Member of Parliament for Maidstone
- In office 1777–1780

Member of Parliament for Castle Rising
- In office 1775–1777

Personal details
- Born: 4 June 1752
- Died: 17 December 1819 (aged 67)
- Spouse: Jane Wynne ​(m. 1778)​
- Children: 1, Charles
- Parent: Heneage Finch (father);
- Relatives: Heneage Finch (brother) Edward Finch (brother)
- Education: Christ Church, Oxford

= Charles Finch (MP) =

English politician

Hon. Charles Finch (4 June 1752 – 17 December 1819) was an English politician who sat in the House of Commons from 1775 to 1780.

==Biography==
Finch was the son of Heneage Finch, 3rd Earl of Aylesford and his wife Lady Charlotte Seymour, daughter of Charles Seymour, 6th Duke of Somerset. He was educated at Westminster School and matriculated at Christ Church, Oxford on 24 May 1769. On 16 May 1772 he was admitted to Lincoln's Inn.

Finch was returned unopposed as Member of Parliament (MP) for Castle Rising at a by-election on 2 February 1775, on the interest of his cousin, Lord Suffolk.
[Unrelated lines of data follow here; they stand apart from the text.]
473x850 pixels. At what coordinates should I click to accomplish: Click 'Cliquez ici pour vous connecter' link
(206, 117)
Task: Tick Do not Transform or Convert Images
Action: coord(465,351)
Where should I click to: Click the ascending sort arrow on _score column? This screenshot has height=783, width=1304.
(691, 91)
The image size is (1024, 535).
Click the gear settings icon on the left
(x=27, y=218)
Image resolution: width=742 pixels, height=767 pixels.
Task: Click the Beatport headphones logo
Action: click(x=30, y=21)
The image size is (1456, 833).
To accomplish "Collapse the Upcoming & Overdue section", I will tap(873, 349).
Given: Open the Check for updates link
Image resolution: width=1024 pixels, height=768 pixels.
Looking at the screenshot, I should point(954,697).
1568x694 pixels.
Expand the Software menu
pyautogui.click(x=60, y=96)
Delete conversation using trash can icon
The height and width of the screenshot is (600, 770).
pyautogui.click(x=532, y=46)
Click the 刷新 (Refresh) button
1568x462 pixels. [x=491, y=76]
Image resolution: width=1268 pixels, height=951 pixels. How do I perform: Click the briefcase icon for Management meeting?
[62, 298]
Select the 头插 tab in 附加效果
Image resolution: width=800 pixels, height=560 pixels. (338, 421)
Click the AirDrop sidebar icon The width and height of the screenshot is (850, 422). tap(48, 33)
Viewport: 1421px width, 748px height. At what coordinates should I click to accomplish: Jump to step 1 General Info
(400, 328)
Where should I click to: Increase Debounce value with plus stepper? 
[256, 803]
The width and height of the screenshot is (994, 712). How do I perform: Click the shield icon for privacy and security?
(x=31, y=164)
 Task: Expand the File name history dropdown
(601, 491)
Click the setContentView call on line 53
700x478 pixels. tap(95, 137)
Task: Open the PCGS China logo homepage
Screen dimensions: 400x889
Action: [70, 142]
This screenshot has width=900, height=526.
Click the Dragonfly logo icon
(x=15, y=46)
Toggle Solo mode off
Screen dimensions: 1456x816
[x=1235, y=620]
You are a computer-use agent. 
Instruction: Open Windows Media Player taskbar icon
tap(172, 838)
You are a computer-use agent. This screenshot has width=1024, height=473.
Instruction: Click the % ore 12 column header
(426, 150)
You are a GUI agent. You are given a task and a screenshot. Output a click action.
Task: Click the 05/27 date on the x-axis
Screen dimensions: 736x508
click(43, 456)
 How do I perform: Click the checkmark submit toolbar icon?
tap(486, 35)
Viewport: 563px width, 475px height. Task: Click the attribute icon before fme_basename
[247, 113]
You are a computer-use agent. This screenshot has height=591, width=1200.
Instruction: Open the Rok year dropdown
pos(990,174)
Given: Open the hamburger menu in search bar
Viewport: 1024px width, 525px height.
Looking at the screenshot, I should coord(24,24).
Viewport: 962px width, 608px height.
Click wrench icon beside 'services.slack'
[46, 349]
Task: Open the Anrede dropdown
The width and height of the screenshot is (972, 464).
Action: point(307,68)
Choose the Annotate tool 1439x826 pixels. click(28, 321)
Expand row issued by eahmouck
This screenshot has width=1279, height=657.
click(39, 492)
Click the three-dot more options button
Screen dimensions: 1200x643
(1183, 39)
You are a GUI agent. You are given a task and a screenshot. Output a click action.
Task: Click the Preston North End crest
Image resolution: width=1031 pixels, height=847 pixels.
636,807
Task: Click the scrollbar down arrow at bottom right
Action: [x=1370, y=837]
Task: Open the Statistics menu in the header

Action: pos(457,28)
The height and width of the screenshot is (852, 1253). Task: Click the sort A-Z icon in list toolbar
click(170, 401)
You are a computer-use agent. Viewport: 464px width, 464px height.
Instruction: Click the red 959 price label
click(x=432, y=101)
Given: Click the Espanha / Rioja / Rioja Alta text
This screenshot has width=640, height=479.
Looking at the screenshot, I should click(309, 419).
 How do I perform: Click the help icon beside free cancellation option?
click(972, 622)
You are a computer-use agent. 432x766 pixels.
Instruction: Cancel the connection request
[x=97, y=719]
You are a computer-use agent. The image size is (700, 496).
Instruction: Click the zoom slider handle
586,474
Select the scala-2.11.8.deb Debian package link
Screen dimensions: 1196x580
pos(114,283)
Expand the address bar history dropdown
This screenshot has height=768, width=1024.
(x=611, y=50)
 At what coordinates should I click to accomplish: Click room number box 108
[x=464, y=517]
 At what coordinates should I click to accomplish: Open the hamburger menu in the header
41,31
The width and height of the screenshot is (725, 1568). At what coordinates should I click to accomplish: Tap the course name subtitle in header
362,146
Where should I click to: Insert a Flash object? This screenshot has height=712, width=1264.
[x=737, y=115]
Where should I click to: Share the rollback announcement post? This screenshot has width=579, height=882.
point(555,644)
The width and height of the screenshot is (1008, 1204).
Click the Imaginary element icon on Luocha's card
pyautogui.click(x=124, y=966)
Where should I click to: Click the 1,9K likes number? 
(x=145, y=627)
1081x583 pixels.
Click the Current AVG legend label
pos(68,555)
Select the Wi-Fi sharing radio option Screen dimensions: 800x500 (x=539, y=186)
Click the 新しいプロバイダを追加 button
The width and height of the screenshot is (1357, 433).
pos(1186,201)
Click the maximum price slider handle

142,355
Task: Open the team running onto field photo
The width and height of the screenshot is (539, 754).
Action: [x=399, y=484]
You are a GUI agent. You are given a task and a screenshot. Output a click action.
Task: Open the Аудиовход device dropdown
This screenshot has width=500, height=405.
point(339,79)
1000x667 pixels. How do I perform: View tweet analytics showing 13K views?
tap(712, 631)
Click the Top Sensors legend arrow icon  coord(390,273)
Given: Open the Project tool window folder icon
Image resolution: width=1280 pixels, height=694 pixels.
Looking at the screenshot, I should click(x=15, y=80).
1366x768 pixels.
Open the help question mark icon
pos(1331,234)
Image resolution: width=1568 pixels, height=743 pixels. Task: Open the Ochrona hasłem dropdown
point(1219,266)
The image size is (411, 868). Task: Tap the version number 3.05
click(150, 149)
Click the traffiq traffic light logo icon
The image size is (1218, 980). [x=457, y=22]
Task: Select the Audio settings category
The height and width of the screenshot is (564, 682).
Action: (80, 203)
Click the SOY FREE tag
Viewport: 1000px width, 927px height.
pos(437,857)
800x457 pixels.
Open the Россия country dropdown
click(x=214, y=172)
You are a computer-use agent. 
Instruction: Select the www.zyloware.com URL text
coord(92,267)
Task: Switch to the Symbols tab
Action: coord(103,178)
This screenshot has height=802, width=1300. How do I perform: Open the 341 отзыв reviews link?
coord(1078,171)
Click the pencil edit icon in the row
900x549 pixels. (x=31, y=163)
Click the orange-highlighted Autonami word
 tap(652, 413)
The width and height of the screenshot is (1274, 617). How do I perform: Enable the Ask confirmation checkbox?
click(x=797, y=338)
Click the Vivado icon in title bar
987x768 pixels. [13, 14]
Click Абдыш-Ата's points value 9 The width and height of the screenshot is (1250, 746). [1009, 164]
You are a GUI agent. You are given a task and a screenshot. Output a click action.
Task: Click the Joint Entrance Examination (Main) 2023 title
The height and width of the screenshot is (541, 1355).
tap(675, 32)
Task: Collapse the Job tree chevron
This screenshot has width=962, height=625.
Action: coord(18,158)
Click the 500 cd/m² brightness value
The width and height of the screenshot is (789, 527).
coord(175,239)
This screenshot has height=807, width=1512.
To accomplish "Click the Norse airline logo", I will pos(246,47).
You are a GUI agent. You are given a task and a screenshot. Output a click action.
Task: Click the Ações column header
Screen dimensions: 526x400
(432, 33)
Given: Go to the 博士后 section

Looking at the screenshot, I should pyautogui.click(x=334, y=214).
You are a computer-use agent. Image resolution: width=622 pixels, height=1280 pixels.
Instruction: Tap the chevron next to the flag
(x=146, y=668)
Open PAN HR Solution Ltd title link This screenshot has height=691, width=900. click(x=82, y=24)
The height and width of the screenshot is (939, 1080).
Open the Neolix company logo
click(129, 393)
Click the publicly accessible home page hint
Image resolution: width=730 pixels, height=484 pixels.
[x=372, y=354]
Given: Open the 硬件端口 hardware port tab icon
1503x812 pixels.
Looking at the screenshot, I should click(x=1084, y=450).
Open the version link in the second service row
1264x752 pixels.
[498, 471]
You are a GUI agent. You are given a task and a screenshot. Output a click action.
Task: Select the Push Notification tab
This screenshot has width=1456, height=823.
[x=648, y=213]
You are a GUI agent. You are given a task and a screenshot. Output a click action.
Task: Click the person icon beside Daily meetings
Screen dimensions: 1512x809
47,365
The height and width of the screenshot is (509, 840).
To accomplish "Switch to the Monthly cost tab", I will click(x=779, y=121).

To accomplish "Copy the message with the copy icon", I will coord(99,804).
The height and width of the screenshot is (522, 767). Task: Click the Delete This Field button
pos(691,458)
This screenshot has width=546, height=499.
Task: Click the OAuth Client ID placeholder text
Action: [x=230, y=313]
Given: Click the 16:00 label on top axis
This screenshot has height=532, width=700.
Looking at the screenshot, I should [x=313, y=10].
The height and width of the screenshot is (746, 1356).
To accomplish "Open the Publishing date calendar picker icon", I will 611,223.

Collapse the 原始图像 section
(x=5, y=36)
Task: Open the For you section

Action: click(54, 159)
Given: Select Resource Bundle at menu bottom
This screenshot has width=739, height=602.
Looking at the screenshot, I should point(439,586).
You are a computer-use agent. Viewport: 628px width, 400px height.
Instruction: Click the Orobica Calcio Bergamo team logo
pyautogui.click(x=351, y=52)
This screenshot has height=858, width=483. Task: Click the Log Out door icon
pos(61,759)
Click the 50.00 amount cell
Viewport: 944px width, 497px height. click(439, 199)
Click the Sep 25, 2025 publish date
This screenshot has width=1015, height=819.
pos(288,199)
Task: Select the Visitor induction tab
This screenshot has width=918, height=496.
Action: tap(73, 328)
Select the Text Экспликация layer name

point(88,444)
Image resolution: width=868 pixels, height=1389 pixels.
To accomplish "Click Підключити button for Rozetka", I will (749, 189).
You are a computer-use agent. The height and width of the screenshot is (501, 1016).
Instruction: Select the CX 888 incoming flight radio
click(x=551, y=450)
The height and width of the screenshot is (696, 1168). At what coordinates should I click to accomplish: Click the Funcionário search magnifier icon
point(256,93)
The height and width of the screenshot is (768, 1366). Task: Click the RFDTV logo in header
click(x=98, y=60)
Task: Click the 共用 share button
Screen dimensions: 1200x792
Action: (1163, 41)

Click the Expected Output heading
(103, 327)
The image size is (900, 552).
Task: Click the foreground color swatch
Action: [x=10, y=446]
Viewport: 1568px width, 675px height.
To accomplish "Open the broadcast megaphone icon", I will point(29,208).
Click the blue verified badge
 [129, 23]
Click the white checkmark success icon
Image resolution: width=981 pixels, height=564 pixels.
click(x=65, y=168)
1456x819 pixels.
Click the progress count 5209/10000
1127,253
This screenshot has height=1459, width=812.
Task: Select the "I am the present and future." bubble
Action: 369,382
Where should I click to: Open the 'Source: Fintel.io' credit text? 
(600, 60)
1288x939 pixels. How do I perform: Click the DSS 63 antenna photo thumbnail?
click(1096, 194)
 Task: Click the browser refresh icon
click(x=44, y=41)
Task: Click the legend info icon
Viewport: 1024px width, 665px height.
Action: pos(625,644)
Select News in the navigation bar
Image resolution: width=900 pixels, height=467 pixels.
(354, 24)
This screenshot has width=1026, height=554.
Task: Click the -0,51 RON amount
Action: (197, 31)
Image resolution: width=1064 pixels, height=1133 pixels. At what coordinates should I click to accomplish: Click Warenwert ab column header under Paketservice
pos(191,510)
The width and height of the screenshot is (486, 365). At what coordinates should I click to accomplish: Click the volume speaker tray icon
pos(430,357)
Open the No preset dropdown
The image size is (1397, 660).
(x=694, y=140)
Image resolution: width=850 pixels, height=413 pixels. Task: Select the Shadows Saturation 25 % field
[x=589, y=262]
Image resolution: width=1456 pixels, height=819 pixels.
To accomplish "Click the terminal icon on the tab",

When his brother Lord Guernsey succeeded to the Earldom in 1777 he left his seat at Maidstone vacant. Finch convincingly won a contest at the by-election on 16 May 1777 and was returned as MP for Maidstone. He was defeated at 1780 general election.

Finch married Jane Wynne, the daughter of Watkin Wynne of Pentrefoelas, Denbighshire on 28 December 1778. He died on 17 December 1819. Their only child was their son was Charles Wynn Griffith-Wynne (4 March 1780 – 22 March 1865).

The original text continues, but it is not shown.